This is maybe a very dumb question but was it so expensive to add several bits (and extend its lifespan exponentially) to what is basically a counter?


I remember how we once ran into trouble with a large timestamp counter in a FPGA implementation. (Was it just 64 bits, or 112 bits? Probably the full PTP timestamp, including fractional nanoseconds for precise drift corrections.)

The extra bits of storage are cheap. The problem is the addition circuitry. With a small counter, you can do addition in a single clock cycle, very easy to implement. With a large counter, addition of the highest bit has to wait for completion of the previous one, etc. so if this takes longer than one clock cycle you have to implement a different, pipelined addition algorithm. (Or run everything at lower clock frequency.)


It can be quite surprising how what might seem like minor differences to the programmer can require major changes to the hardware.

I saw an MITx class on EdX called "Computation Structures" a few years ago and took it for fun. In the second part of that students design at the logic gate level a 32-bit RISC processor, except that we could assume black boxes for the register file and memory.

I considered trying to actually build mine using good old classic 74xx series logic. Mine would have needed 140 quad MUX2 chips, 75 quad AND2 chips, 81 dual MUX4 chips, and 55 quad XOR2 chips, 16 dual D flip flop chips, plus a handful of others.

It was around 370 chips in total.

My design included a shift unit that can do left or right shifts, arithmetic or logical, of 1 to 31 bits in 1 clock cycle.

If I replaced that with a shift unit that could only do 1 bit logical right shift, and changed the instruction set to have a new instruction for that, made the old shift instructions trap, and then emulated them in the trap handler, a whopping 88 of those 140 quad MUX2 chips would no longer be needed.

That would bring it down to around 280 chips. The fancy shifter was almost a quarter of the parts count!


Naive question. Do processors ever have sub-elements that run at a higher clock. I can imagine trying to hack this sort of thing by putting some sort of subprocessor structure that does addition for a particular set of registers at twice normal speed (double length registers?? I'm clearly spitballing). I guess it can't because of memory bandwidth constraints?

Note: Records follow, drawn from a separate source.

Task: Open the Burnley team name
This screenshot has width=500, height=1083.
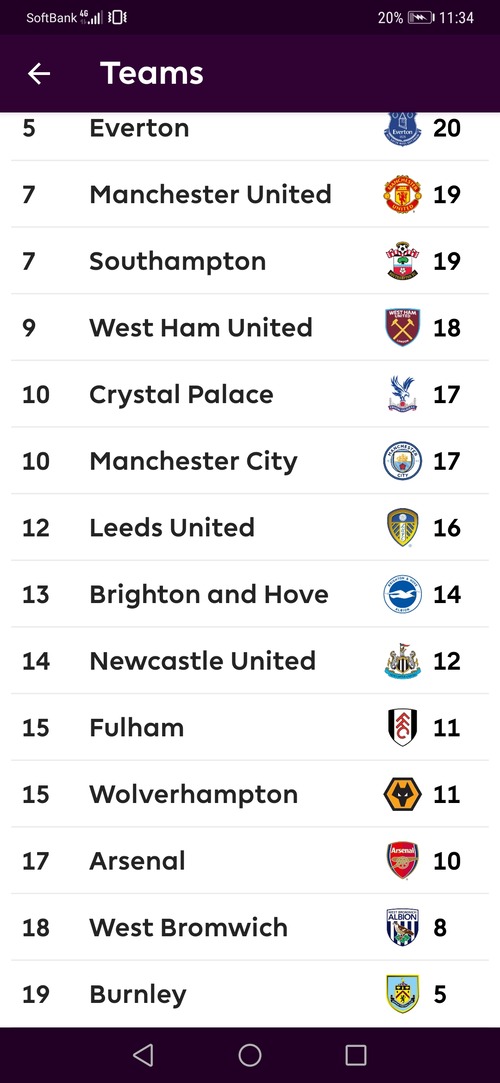Action: click(x=138, y=995)
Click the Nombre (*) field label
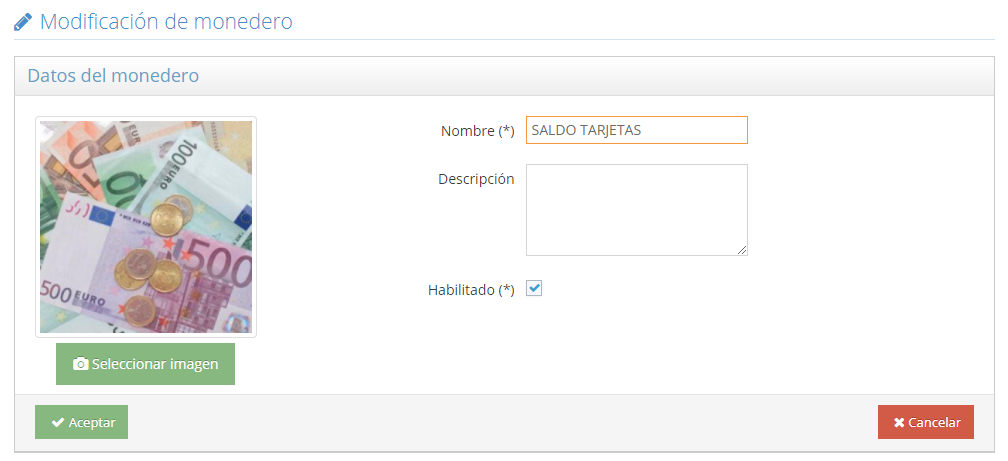Image resolution: width=1008 pixels, height=461 pixels. coord(477,131)
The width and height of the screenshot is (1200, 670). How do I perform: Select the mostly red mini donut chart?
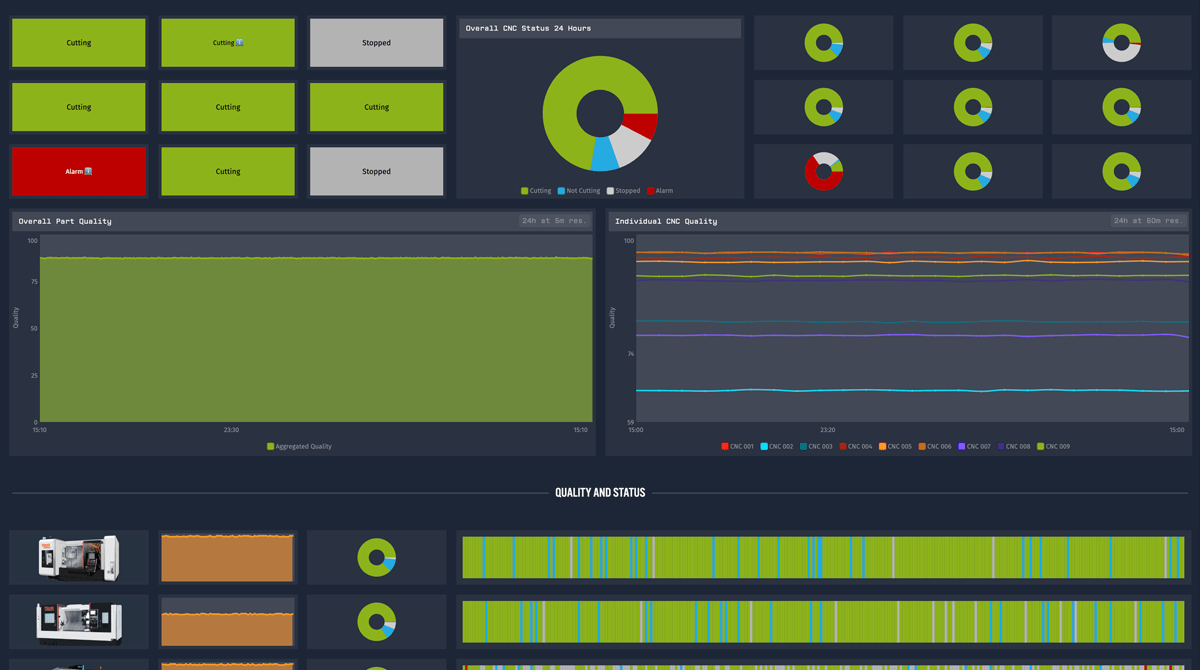(x=823, y=171)
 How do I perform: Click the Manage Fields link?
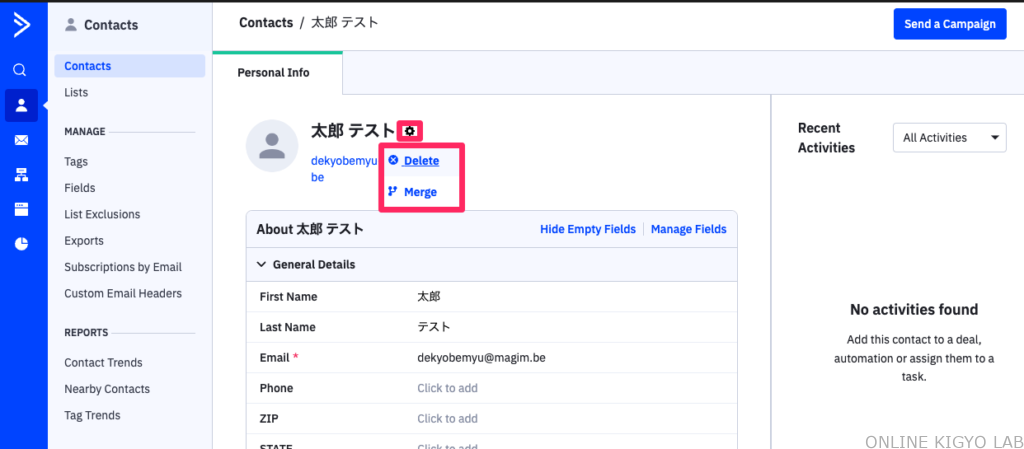[688, 229]
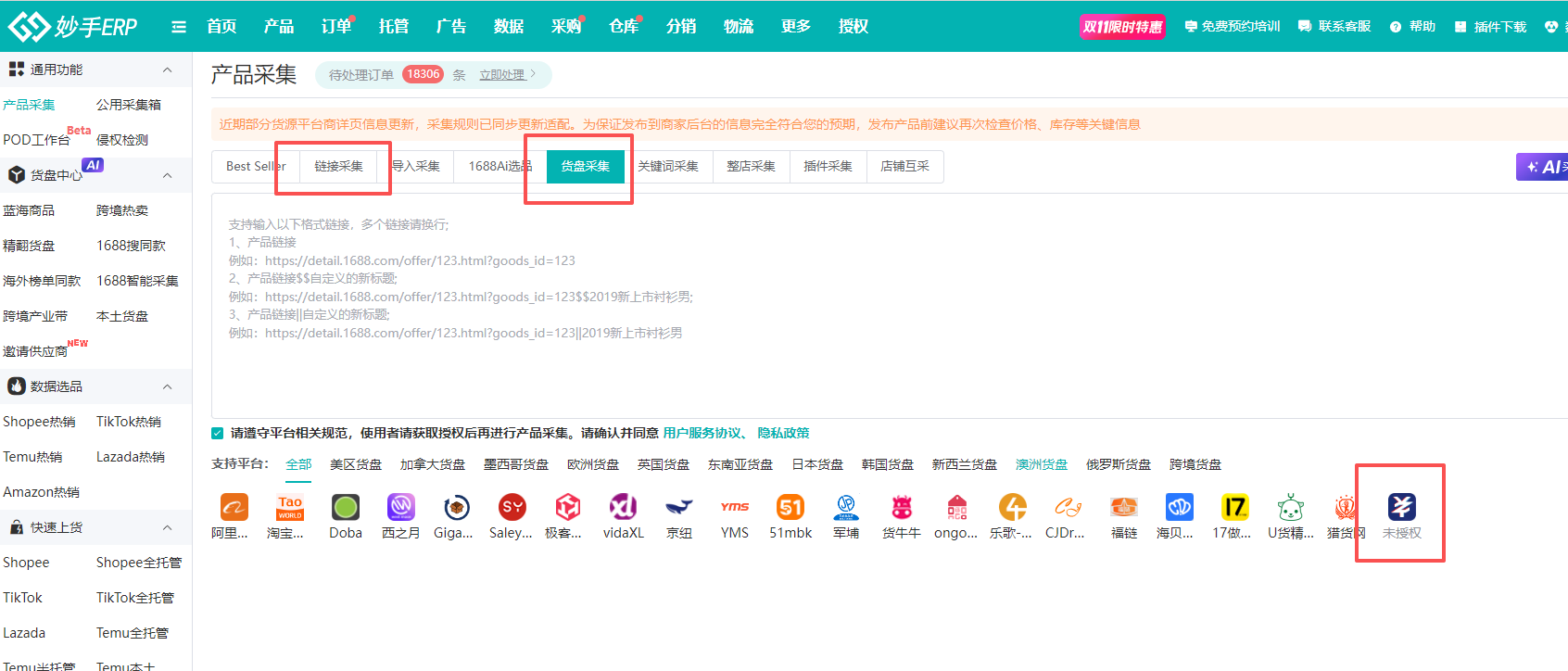1568x671 pixels.
Task: Select the 17做 platform icon
Action: [1234, 507]
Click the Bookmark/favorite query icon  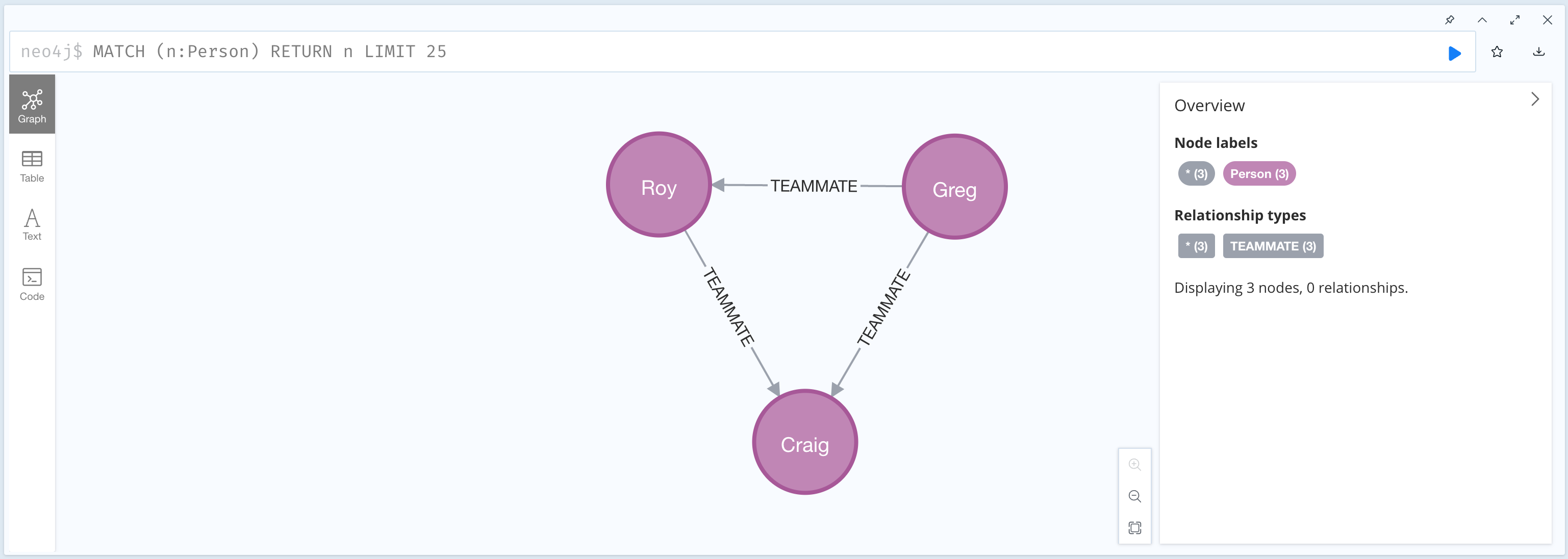click(1497, 52)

> Do processors ever have sub-elements that run at a higher clock

Yes, this is called a "clock domain"; there may be quite a lot of them, and they can often be powered off individually.

> I can imagine trying to hack this sort of thing by putting some sort of subprocessor structure that does addition for a particular set of registers at twice normal speed

It's the other way round: a particular arrangement of logic elements, at a particular size and on a particular wafer process, at a particular temperature, will have a worst-case timing. That timing determines how fast you can possibly clock that part of the circuit.

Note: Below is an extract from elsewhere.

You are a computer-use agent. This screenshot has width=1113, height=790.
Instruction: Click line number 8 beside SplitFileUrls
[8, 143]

Adders are annoying because of carry: you can't determine the top bit until you've determined the effect of carry on all the other bits. So if it takes, say, 250ps to propagate through your 32-bit adder, you can clock that at 4GHz. If you widen it to 64 bits that takes 500ps, and now you can only clock that bit at 2GHz.


You may know this, but the person you responded to almost certainly doesn't based on their question, so:

Carry look-ahead adders are a thing. The number of logic levels for computing the highest carry bit is logarithmic in the width of the numbers being added, not linear. Doubling the width of the numbers does not cut your clock rate in half, though you do have to pay for the faster cycle time in added area (more logic gates). There are all sorts of different trade-offs that are possible in the constant terms, but the standard adder designs have linear area in the number of bits, and logarithmic propagation time from inputs to outputs.


> the standard adder designs have linear area in the number of bits, and logarithmic propagation time from inputs to outputs.

It's a linear number of gates, but slightly worse than linear area due to routing. (I've looked for a strictly-linear design before, so if you have such a design, I'd quite appreciate a citation.) It's still much better than N log N area, though, so your point stands.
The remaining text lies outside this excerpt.